И как страшно потом они мучаются, лишившись возможности такой беседы и
разговаривая с родителями только в своих снах.
Римма Алексеевна наконец открыла дверь. Она была в цветастом
халате, успела собрать волосы, даже застелить постель. Посторонившись, она
пропустила обоих мужчин в свою комнату. Кроме кровати, здесь стоял небольшой
круглый столик, четыре стула, трюмо, зеркало, тумбочки, шкафы. Римма Алексеевна
занимала самую большую комнату в правой части здания.
— Садитесь, — показала она на стулья вокруг стола и сама
первой села, глядя на сына.
— Что случилось? — спросила мать. — Ты сегодня плохо
выглядишь. Неужели поругались с Викторией?
— Мама, ну когда мы с ней ругались? — развел руками
Горбовский. — У меня просто болит сердце.
— У твоего отца никогда не болело сердце, — строго заметила
Римма Алексеевна.
— Хотя он и умер от инфаркта, — вставил Горбовский.
— Это разные вещи, — прервала его мать, — отец умер, когда
ему было уже под семьдесят. А тебе только сорок шесть. В твоем возрасте он не
жаловался на сердце.
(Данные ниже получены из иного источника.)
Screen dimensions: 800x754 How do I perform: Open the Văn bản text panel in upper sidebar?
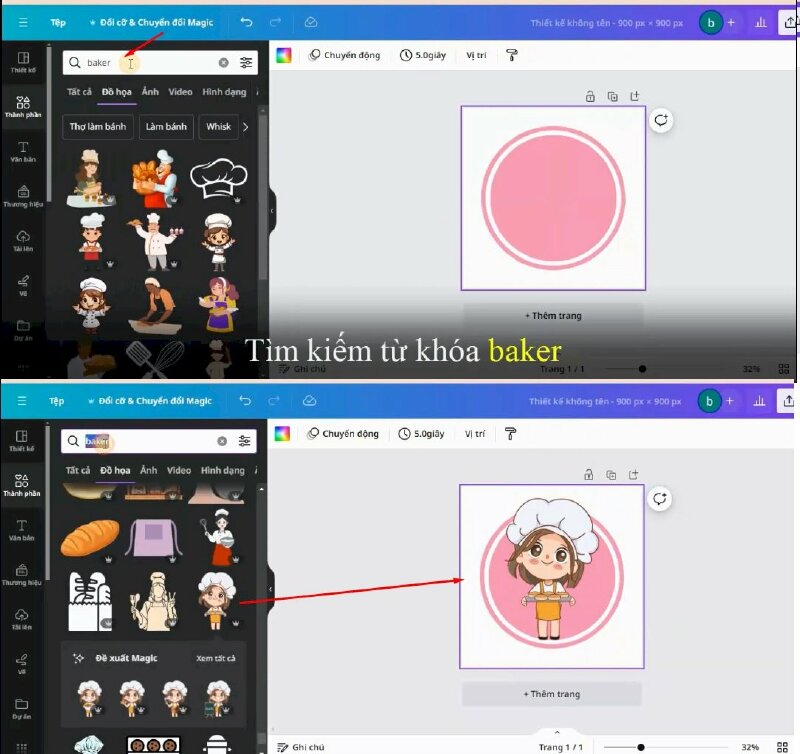(23, 151)
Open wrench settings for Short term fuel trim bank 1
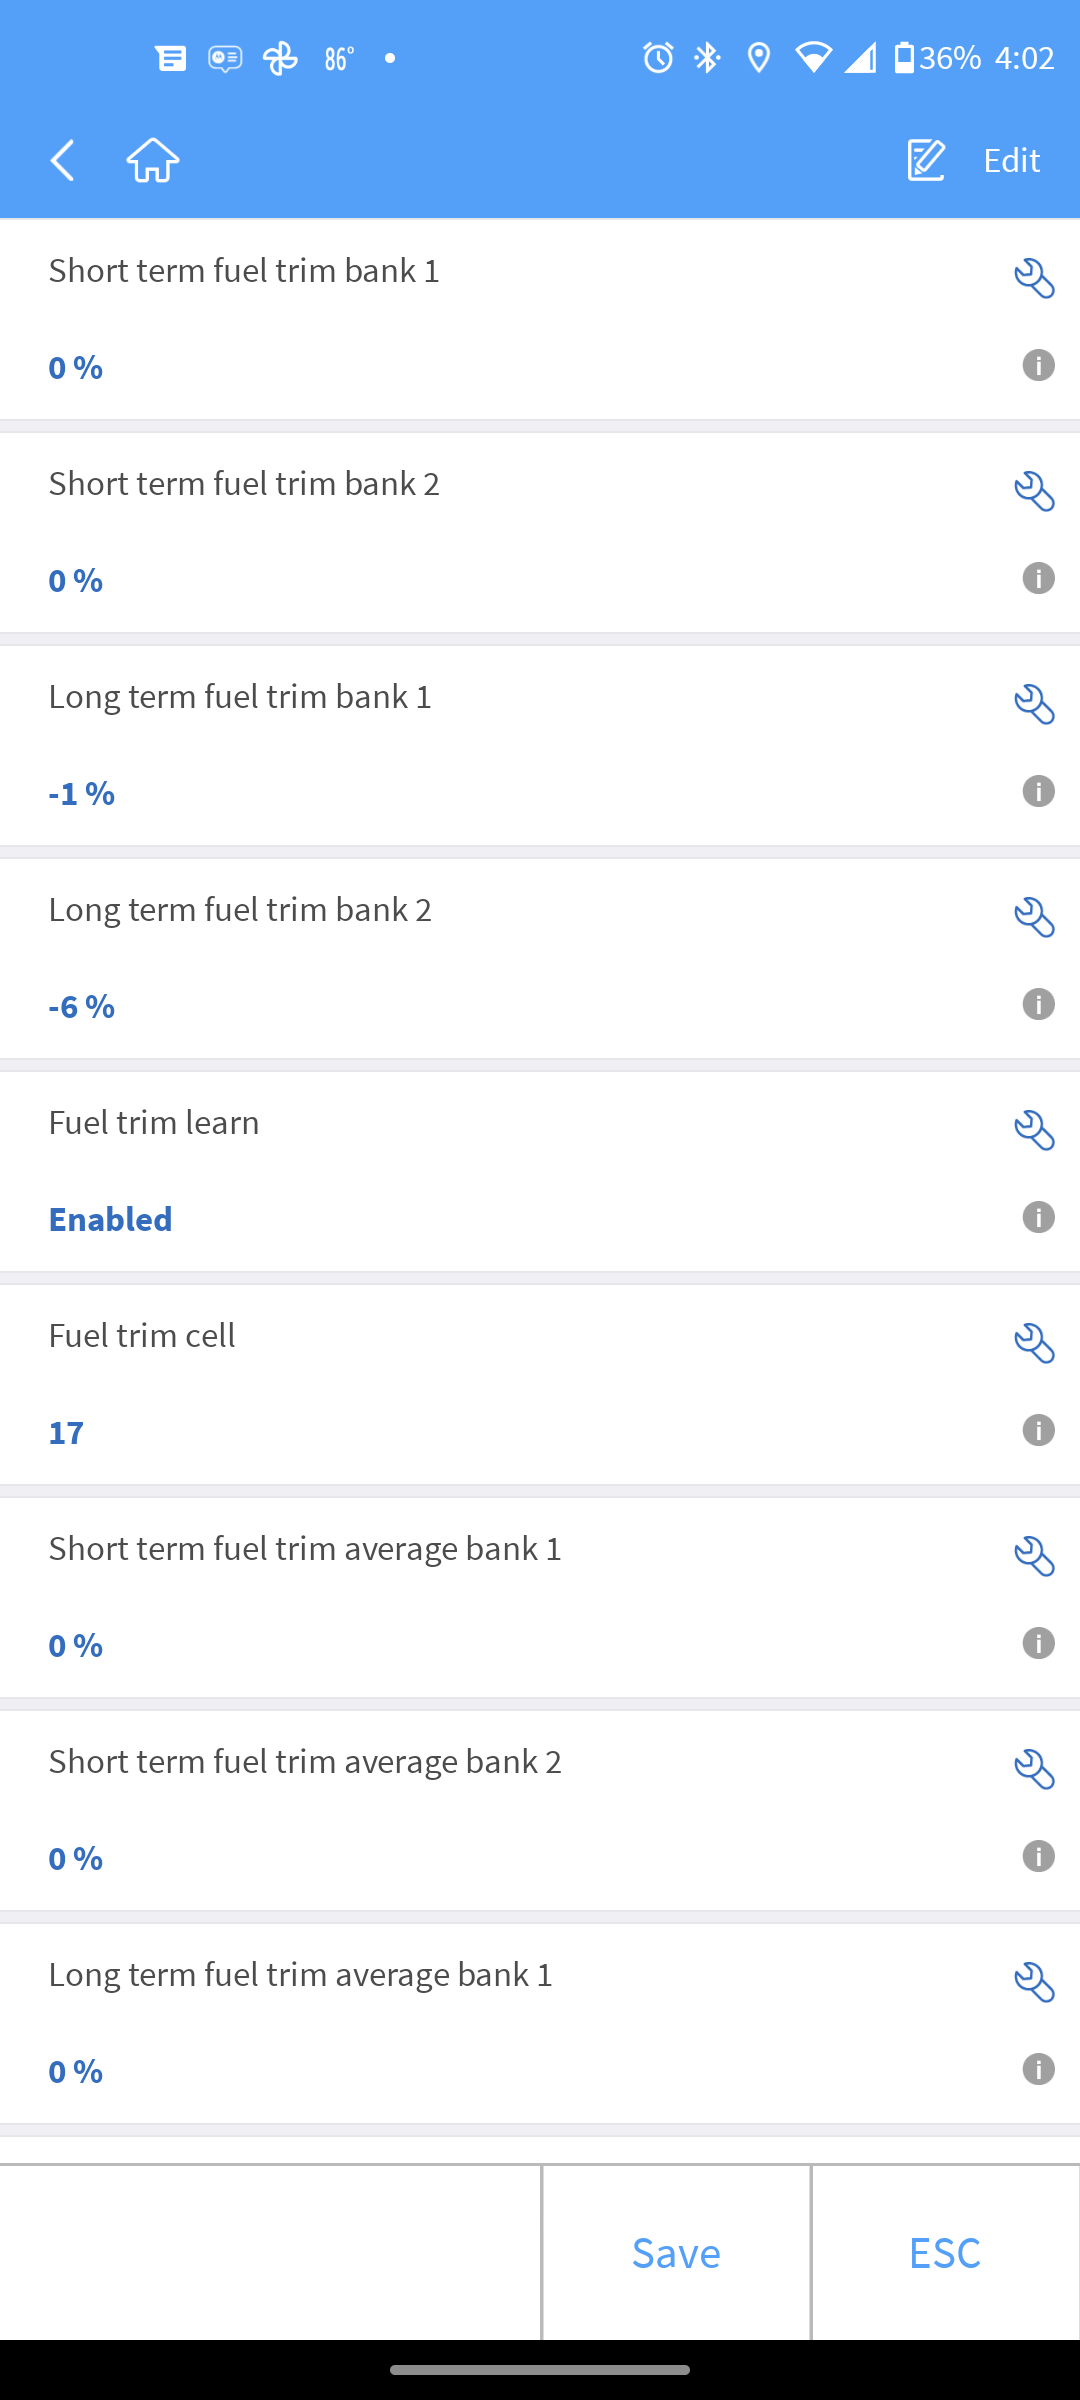The width and height of the screenshot is (1080, 2400). [1034, 279]
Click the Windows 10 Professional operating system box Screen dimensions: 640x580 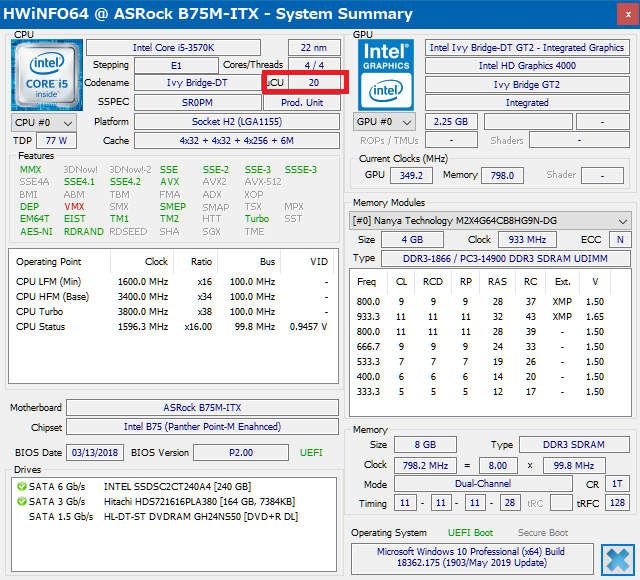(x=470, y=558)
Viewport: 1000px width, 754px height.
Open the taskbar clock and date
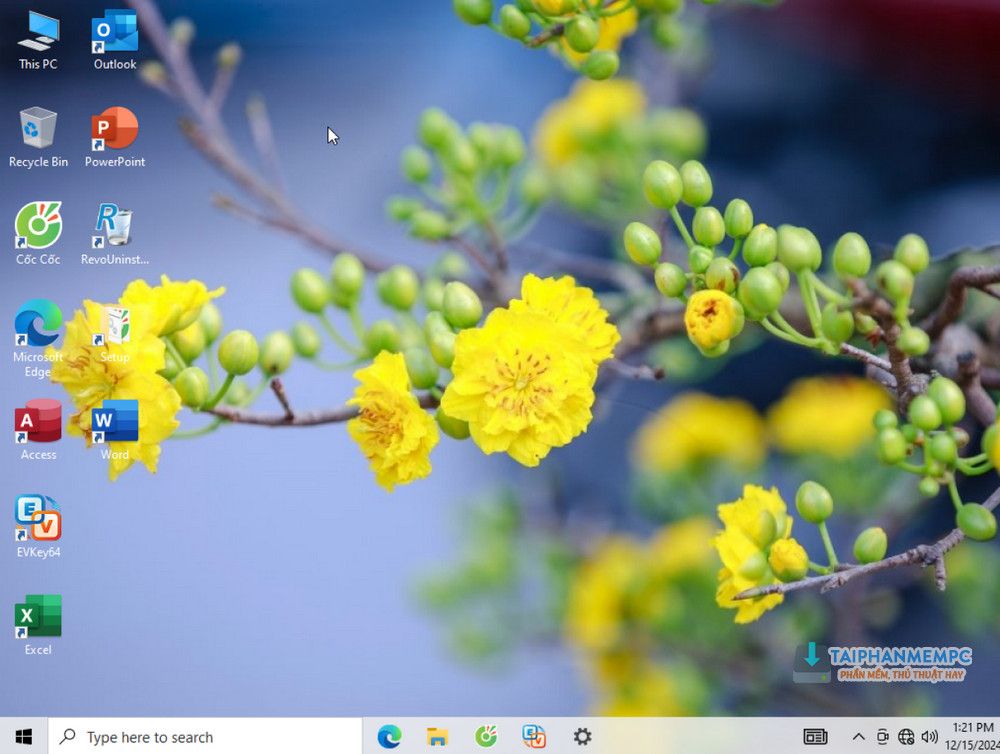click(971, 736)
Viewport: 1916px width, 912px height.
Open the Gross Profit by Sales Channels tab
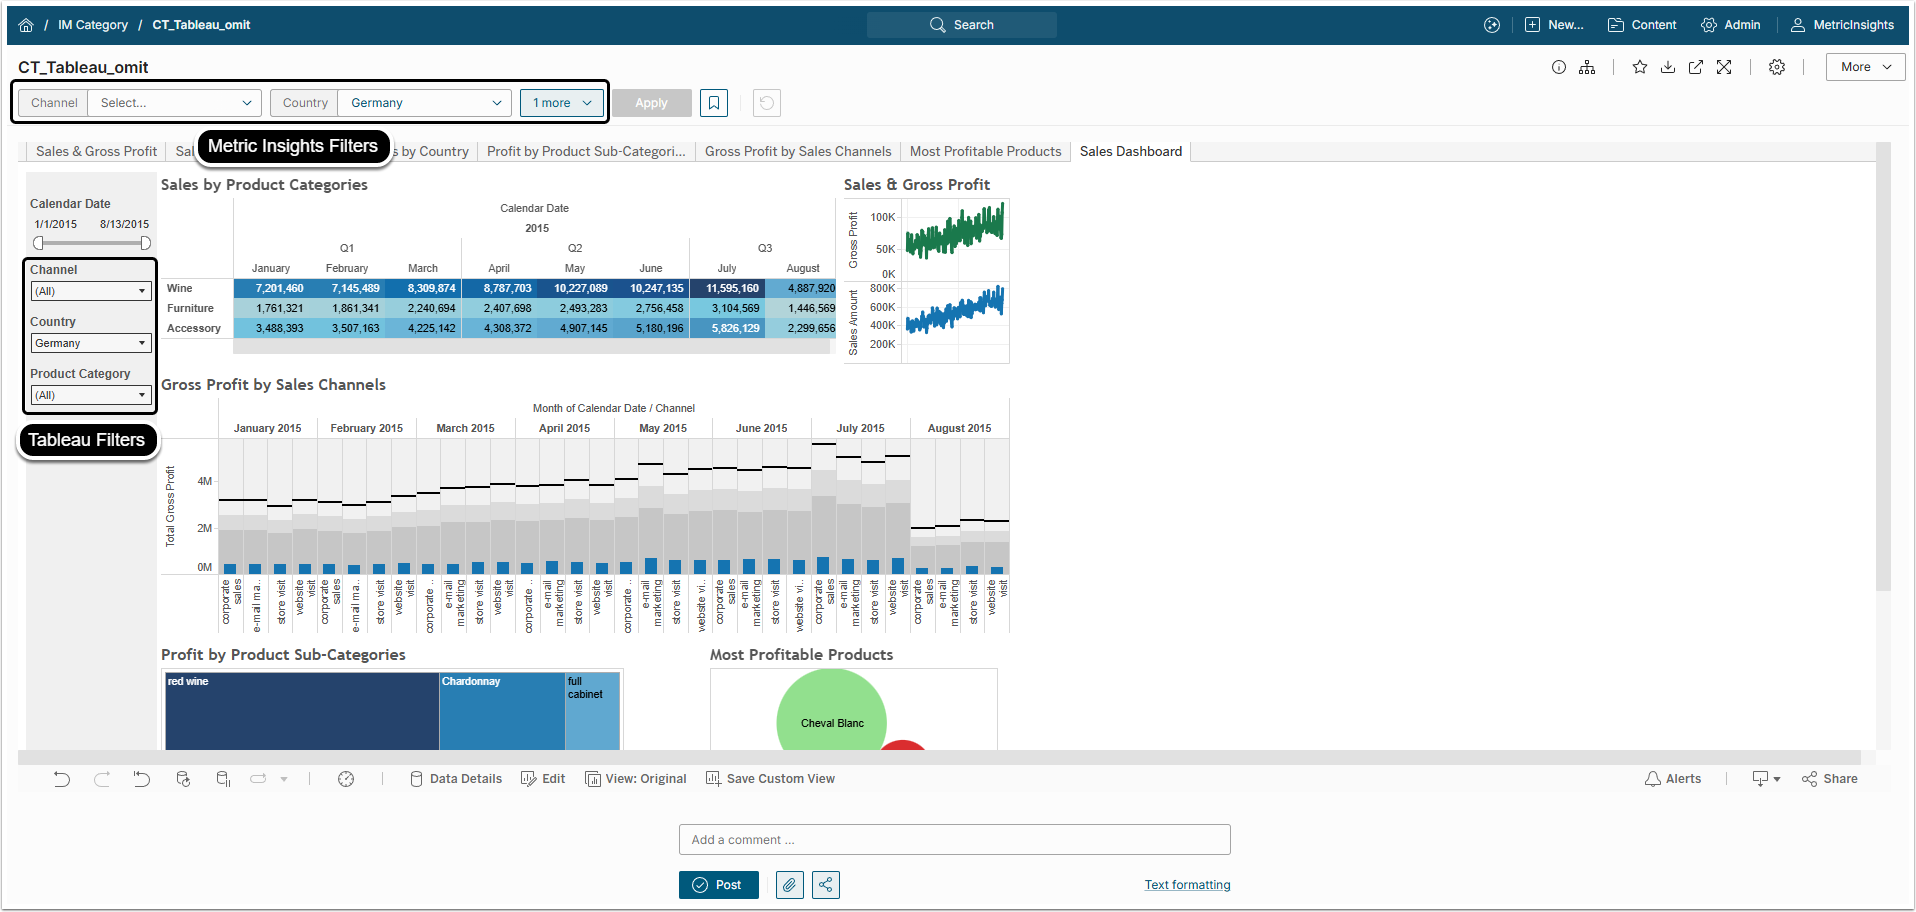point(797,151)
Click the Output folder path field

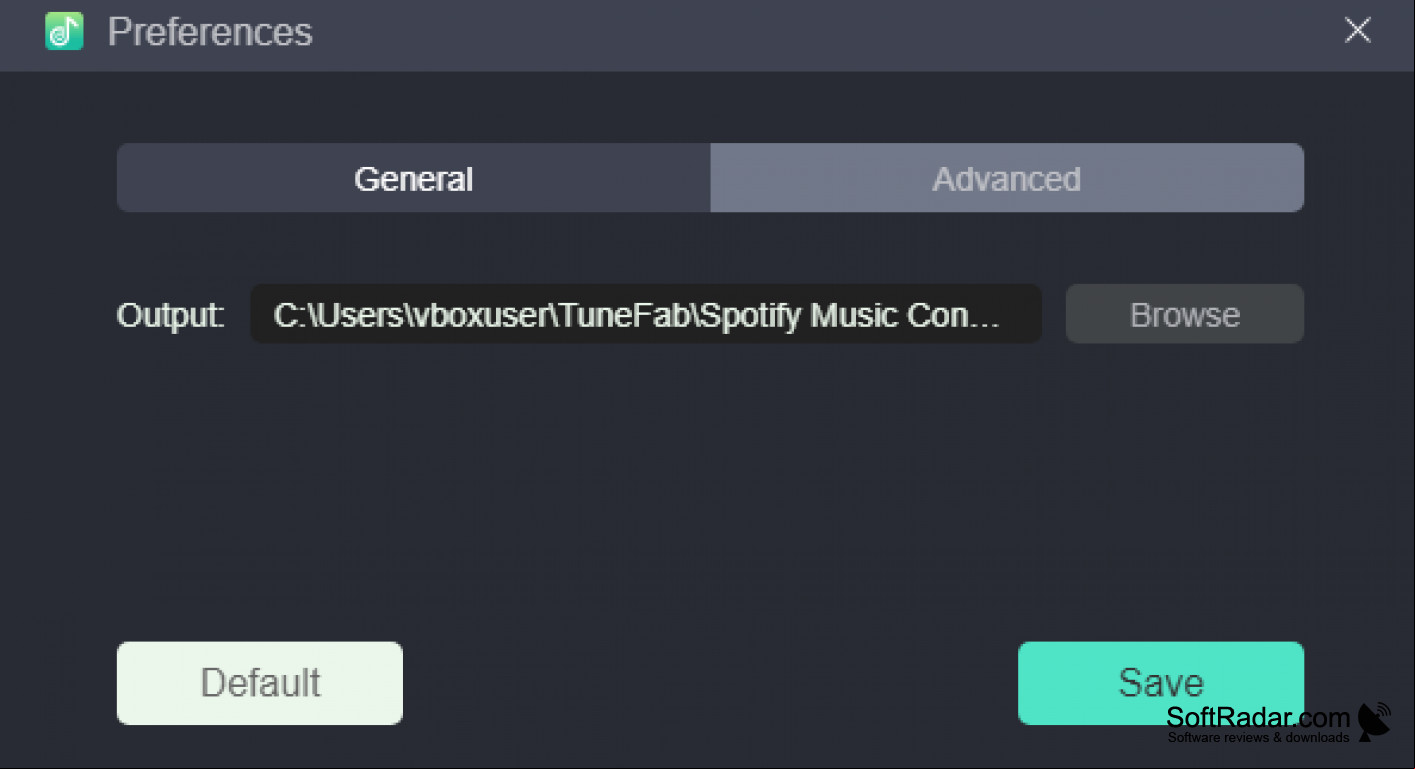click(x=646, y=314)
И только потому, что у него была хорошая жена.
— Безусловно, — кивнул Роман Андреевич, — я никогда с этим
не спорил.
— Скажите, молодой человек, сколько вам лет? — спросила она,
обращаясь к Дронго.
— Сорок два, — ответил он.
— У вас болит сердце? — уточнила она.
— Иногда болит, — признался Дронго, — я даже однажды попал в
больницу.
— Это потому, что вы ведете нездоровый образ жизни, — строго
сказала она, — вам нужно перейти на диету и больше бывать на свежем воздухе.
— Вы абсолютно правы. — Он уже знал, что с ней лучше не
спорить.
— Мама, мы завтра поговорим о диете, — пообещал Горбовский,
— а сегодня у нас к тебе важное дело. Ты помнишь, несколько дней назад ты
просила меня купить тебе журнал «Лица».
— Какой журнал? — нахмурилась старуха. — Ничего я не помню.
— Ну как же не помнишь, — занервничал Роман Андреевич, — ты
постарайся вспомнить. Журнал «Лица». Тебе рассказывала подруга, что там
опубликовали и мою фамилию в списке ведущих бизнесменов страны. Ты меня просила
купить и привезти тебе этот журнал. Теперь вспомнила?
— Конечно, вспомнила, — оживилась она. Когда речь шла о ее
старшем сыне, она сразу вспоминала любые подробности. Старуха в последние годы
жила только своей семьей и более всего гордилась успехами своего старшего сына.
Может, поэтому она так недолюбливала его супругу, считая, что и вторая жена ее
старшего сына не достойна такого сокровища, как Роман. Виктория не могла
понять, что это не просто материнская ревность, а огромная, всепоглощающая
любовь матери к своему сыну, которая становится единственной страстью в ее
возрасте.
— Там про тебя так интересно написали, — оживилась мать, —
ты рассказал своему другу об этом? Ты вошел в число пятидесяти ведущих
бизнесменов страны. Там еще был этот симпатичный банкир, который мне так
нравился. И твоя фамилия. Куда я положила этот журнал? Я его сейчас вам покажу.
— Вот именно, — попросил сын, — покажи нам этот журнал.
— Не могу, — вдруг виновато произнесла она, — ой, я совсем
забыла. У меня ведь взяла этот журнал Раиса, чтобы посмотреть. И до сих пор не
вернула. Сейчас пойду к ней и возьму журнал. — Она решительно поднялась.
Горбовский взглянул на Дронго и вскочил следом за матерью.
— Нет, — остановил он ее, — не нужно никуда ходить. Ты мне
лучше скажи: ты точно помнишь, что отдала журнал Раисе?
— Ну конечно, точно помню. Я еще пожелала ей, чтобы и
Аркадий попал в число пятидесяти самых известных ученых нашей страны. И тогда я
буду абсолютно счастлива.
— И Антон чтобы попал в число ведущих спортсменов, —
улыбнулся Горбовский.
— А почему нет? — спросила она. — В нашей семье все должны
стремиться стать первыми. У них перед глазами твой пример. Разве этого мало?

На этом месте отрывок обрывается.